Binge drinking is a frequent pattern of ethanol consumption within Alcohol Use Disorders (AUDs). Binge-like ethanol exposure increases Poly(ADP-ribose) polymerase (PARP) expression and activity. PARP enzymes have been implicated in addiction and serve multiple roles in the cell, including gene expression regulation. In this study, we examined the effects of binge-like alcohol consumption in the prefrontal cortex (PFC) of adult C57BL/6J male mice via a 4-day Drinking-in-the-Dark (DID) paradigm. The role of PARP in associated gene expression and behavioral changes was assessed by administering the PARP inhibitor ABT-888 on the last DID day. We then conducted an RNA-seq analysis of the PFC gene expression changes associated with DID-consumed ethanol or ABT-888 treatment. A separate cohort of mice was inoculated with an HSV–PARP1 vector in the PFC and subject to a DID experiment to verify whether overexpressed PARP1 increased ethanol drinking. We confirmed that alcohol increases Parp1 gene expression and PARP activity in the PFC. RNA-seq showed significantly altered expression of 41 genes by DID-consumed ethanol, and of 48 genes by ABT-888. These results were confirmed by qPCR in 7 of the 10 genes validated, 4 of which have been previously associated with addiction. ABT-888 reduced, and overexpression of PFC PARP1 increased DID ethanol consumption. In our model, alcohol binge drinking induced specific alterations in the PFC expression of genes potentially involved in addiction. Pharmacological PARP inhibition proved effective in reversing these changes and preventing further alcohol consumption. Our results suggest an involvement of ethanol-induced PARP1 in reinforcing binge-like addictive behavior.

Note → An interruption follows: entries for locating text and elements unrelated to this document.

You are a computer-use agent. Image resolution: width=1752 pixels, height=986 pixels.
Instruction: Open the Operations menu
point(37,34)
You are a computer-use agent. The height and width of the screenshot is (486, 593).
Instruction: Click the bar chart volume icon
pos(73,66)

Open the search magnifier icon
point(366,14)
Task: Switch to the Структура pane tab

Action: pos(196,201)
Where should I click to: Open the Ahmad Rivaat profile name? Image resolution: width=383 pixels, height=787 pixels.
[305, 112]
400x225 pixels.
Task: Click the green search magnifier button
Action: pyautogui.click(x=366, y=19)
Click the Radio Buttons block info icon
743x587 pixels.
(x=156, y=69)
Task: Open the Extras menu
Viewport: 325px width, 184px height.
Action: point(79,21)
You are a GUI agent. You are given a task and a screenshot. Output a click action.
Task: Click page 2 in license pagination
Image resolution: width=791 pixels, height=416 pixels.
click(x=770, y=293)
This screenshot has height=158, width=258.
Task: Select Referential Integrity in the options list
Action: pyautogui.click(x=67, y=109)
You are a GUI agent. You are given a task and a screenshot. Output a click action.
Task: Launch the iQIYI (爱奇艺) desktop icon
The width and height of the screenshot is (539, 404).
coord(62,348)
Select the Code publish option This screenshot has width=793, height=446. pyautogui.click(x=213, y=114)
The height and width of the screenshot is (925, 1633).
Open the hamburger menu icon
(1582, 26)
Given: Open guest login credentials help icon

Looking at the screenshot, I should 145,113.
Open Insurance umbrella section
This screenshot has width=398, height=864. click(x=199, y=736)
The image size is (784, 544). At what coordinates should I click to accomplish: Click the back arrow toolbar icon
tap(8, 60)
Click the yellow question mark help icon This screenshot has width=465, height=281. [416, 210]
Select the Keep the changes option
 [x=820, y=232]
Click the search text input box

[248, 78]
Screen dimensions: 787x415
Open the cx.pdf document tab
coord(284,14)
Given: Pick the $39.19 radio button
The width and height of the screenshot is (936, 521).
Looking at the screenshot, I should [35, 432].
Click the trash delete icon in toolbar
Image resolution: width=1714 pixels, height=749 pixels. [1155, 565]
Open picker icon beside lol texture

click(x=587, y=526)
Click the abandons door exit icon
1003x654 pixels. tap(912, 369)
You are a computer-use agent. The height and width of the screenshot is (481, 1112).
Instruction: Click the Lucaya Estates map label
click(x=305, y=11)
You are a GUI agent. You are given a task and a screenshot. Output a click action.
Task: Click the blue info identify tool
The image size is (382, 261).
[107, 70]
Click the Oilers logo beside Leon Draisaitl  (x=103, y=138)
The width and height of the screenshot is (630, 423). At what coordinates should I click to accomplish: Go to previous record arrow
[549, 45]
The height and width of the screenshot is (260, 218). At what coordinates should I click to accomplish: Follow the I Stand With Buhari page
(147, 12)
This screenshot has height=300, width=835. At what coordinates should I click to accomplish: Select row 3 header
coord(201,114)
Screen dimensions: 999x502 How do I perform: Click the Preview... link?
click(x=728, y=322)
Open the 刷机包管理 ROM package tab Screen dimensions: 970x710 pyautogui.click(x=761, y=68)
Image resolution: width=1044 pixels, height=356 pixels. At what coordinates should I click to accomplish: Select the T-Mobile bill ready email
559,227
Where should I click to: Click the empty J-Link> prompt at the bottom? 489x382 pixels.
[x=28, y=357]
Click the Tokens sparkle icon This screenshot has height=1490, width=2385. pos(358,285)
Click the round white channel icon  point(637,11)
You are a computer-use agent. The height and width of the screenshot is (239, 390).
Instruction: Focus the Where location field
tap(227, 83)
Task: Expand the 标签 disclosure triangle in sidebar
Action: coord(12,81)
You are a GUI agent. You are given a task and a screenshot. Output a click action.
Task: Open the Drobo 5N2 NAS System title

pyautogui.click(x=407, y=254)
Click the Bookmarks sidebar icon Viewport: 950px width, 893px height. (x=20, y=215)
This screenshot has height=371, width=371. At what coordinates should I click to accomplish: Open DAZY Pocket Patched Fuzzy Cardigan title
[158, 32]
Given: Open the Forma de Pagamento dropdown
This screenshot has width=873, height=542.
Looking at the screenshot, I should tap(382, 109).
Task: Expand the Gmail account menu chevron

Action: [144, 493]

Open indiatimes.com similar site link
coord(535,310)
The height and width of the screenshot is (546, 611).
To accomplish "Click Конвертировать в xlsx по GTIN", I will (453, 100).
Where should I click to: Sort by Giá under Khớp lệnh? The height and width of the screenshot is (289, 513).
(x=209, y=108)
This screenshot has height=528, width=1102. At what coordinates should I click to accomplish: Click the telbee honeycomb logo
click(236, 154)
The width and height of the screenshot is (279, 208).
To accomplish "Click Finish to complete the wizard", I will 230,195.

酗酒是酒精使用障碍 (AUD) 中常见的酒精消耗模式。类似暴饮暴食的乙醇暴露会增加聚 (ADP-核糖) 聚合酶 (PARP) 的表达和活性。PARP 酶与成瘾有关，并在细胞中发挥多种作用，包括基因表达调节。在这项研究中，我们通过以下方法检查了类似酗酒对成年 C57BL/6J 雄性小鼠前额叶皮层 (PFC) 的影响为期 4 天的黑暗中饮酒 (DID) 范例。PARP 在相关基因表达和行为变化中的作用通过在最后一天 DID 施用 PARP 抑制剂 ABT-888 进行评估。然后，我们对与 DID 消耗的乙醇或 ABT-888 治疗相关的 PFC 基因表达变化进行了 RNA-seq 分析。另一组小鼠在 PFC 中接种 HSV-PARP1 载体，并进行 DID 实验以验证过表达的 PARP1 是否会增加饮酒量。我们证实酒精会增加Parp1PFC中的基因表达和PARP活性。RNA-seq 显示 DID 消耗的乙醇显着改变了 41 个基因的表达，ABT-888 显示了 48 个基因的表达。这些结果在 10 个已验证基因中的 7 个中通过 qPCR 得到证实，其中 4 个以前与成瘾有关。ABT-888 减少，PFC PARP1 的过表达增加了 DID 乙醇消耗。在我们的模型中，酗酒导致可能与成瘾有关的基因的 PFC 表达发生特定变化。药理学 PARP 抑制被证明可有效逆转这些变化并防止进一步饮酒。我们的研究结果表明乙醇诱导的 PARP1 参与了增强类似暴饮暴食的成瘾行为。